▶ TASK OBJECTIVE
For this exercise, retype the lines from the one that holds "Task: Open ATENCIÓN AL CLIENTE menu" through the one that holds "Click the console search input field" in the records below, both included, exactly and without pictures.
--- DATA RECORDS ---
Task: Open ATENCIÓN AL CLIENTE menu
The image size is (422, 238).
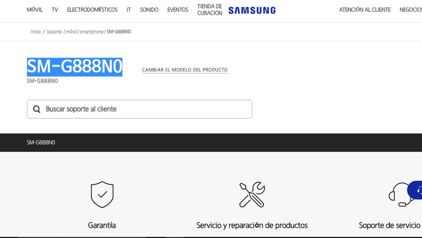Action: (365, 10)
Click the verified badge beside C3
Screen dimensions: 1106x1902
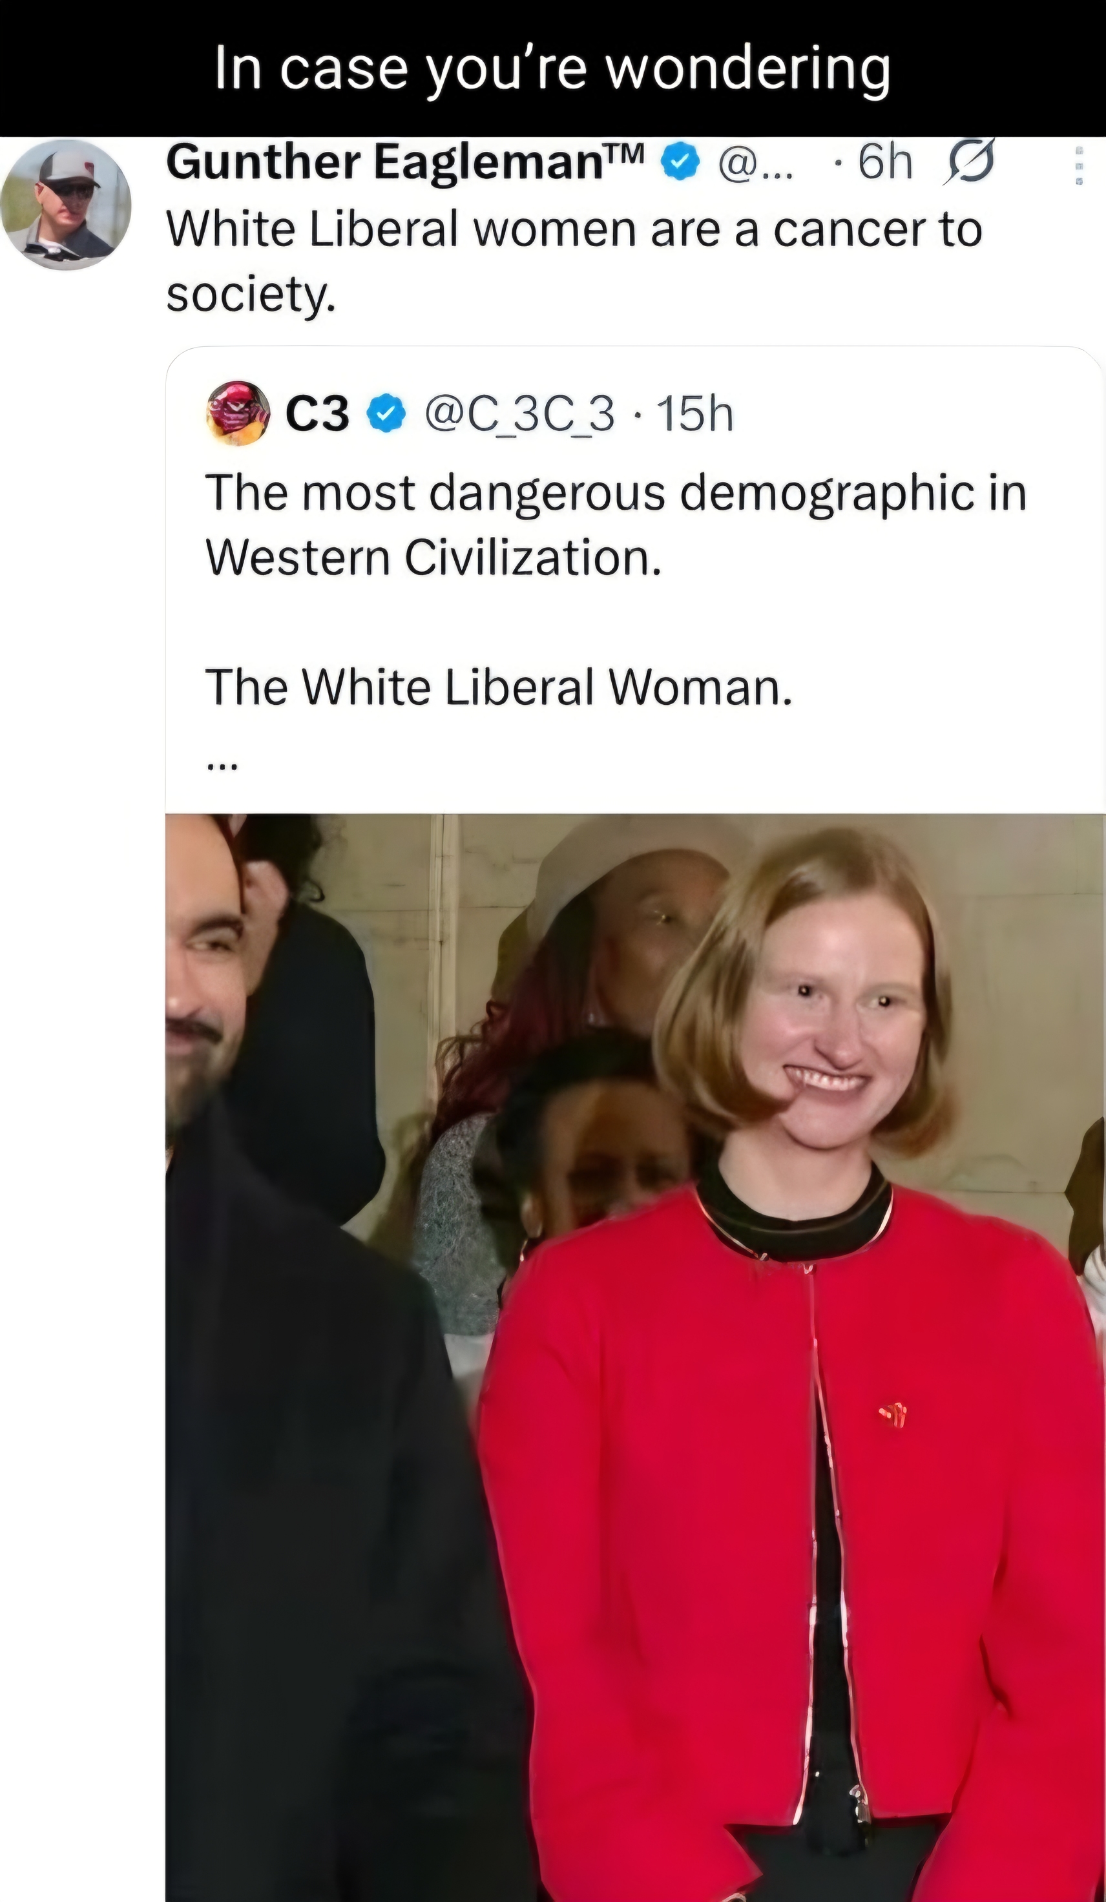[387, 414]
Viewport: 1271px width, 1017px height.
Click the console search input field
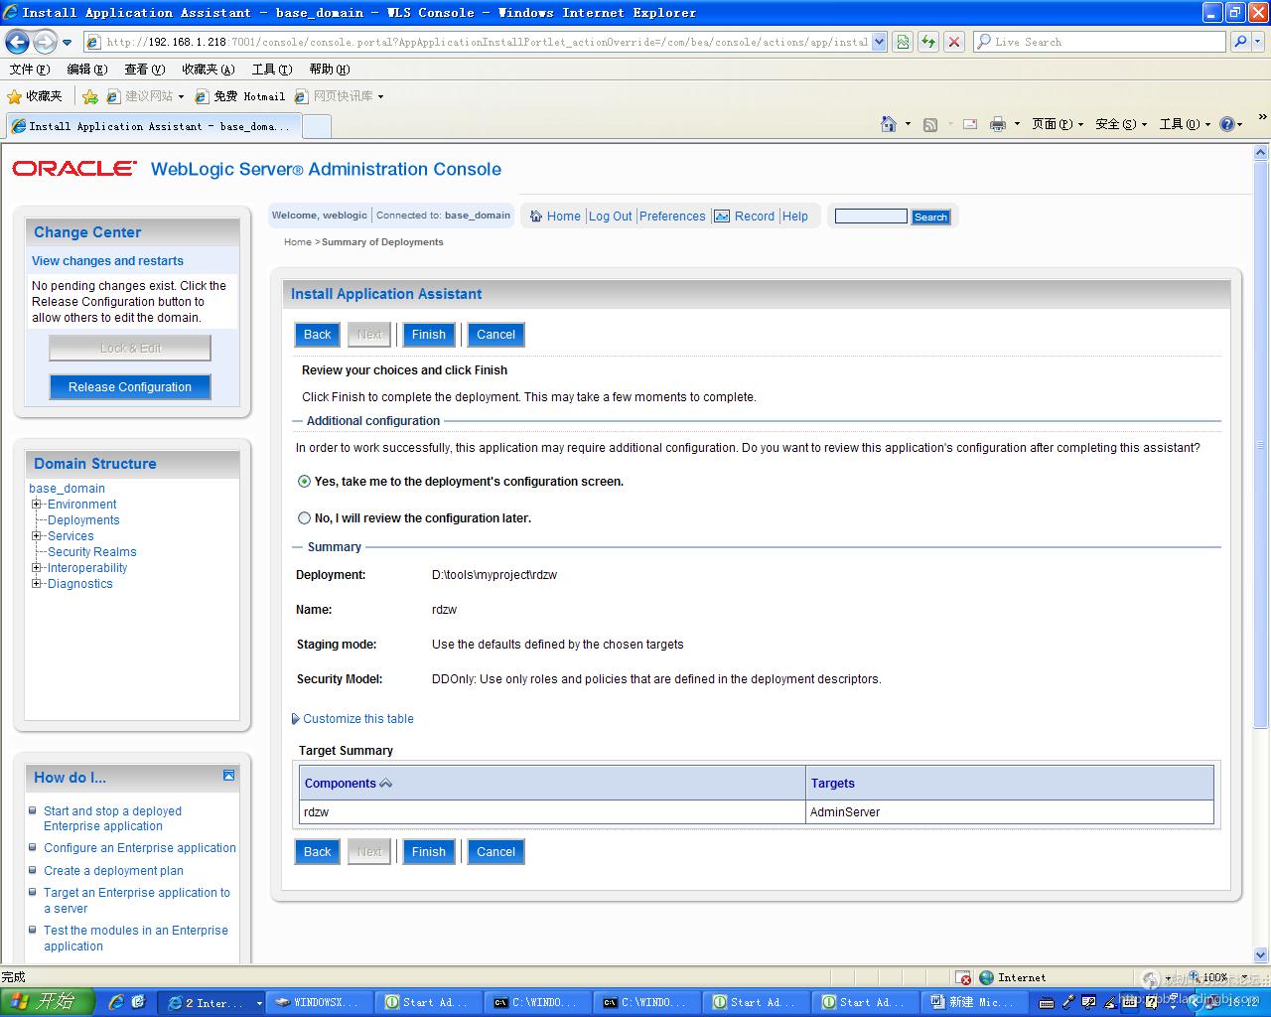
---
--- DATA RECORDS ---
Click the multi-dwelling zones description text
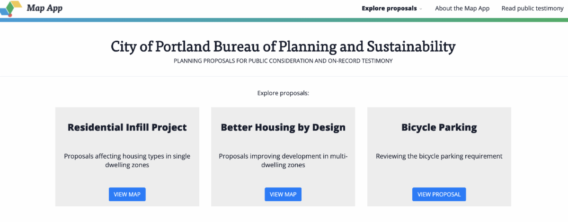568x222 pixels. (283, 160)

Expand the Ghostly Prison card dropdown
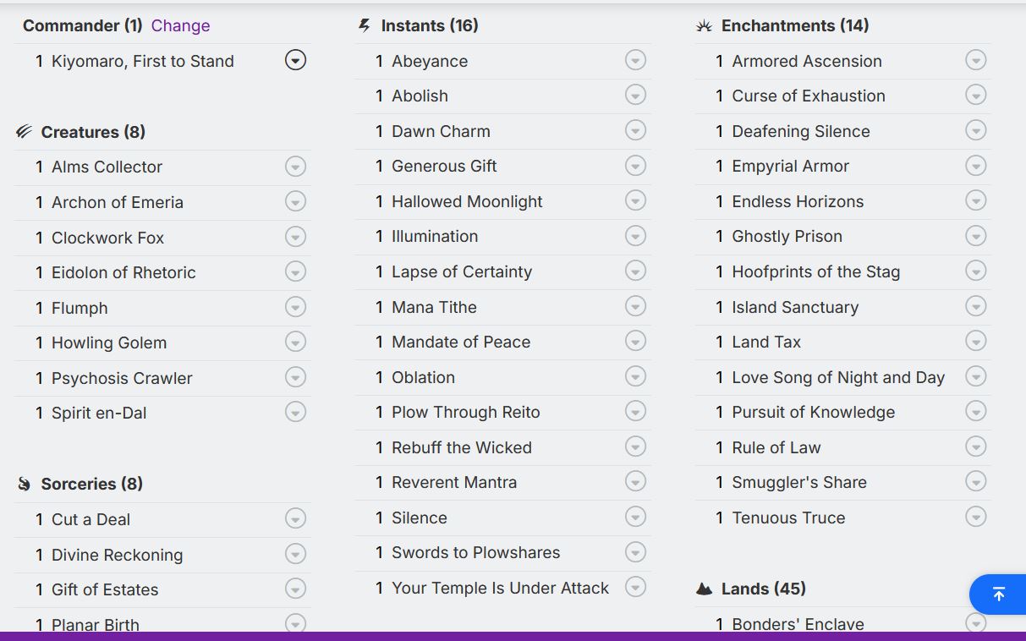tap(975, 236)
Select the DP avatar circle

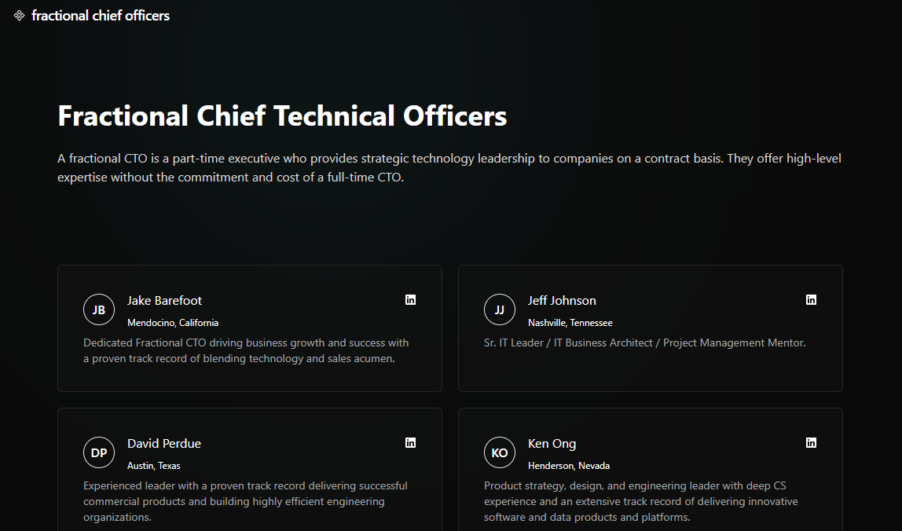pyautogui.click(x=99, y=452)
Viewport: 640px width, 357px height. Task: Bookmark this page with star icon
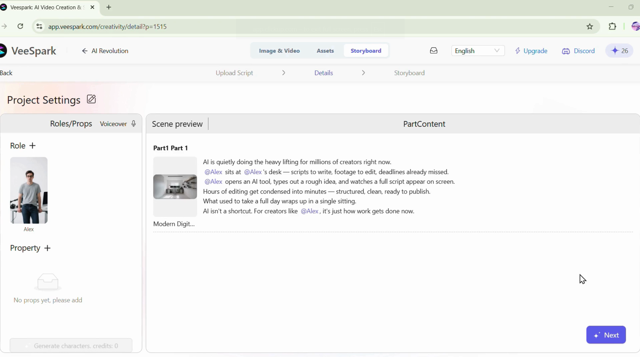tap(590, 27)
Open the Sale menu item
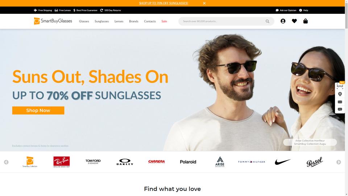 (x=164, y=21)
---
--- DATA RECORDS ---
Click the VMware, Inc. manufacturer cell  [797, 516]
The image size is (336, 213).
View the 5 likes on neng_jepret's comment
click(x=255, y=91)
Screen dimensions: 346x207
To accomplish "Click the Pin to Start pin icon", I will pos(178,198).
---
▶ REPLY TO THE TASK
Task: Open ATENCIÓN AL CLIENTE menu
The image size is (422, 238).
Action: (365, 10)
Click the verified badge beside C3
Screen dimensions: 1106x1902
[387, 414]
Viewport: 1271px width, 1017px height.
Click the console search input field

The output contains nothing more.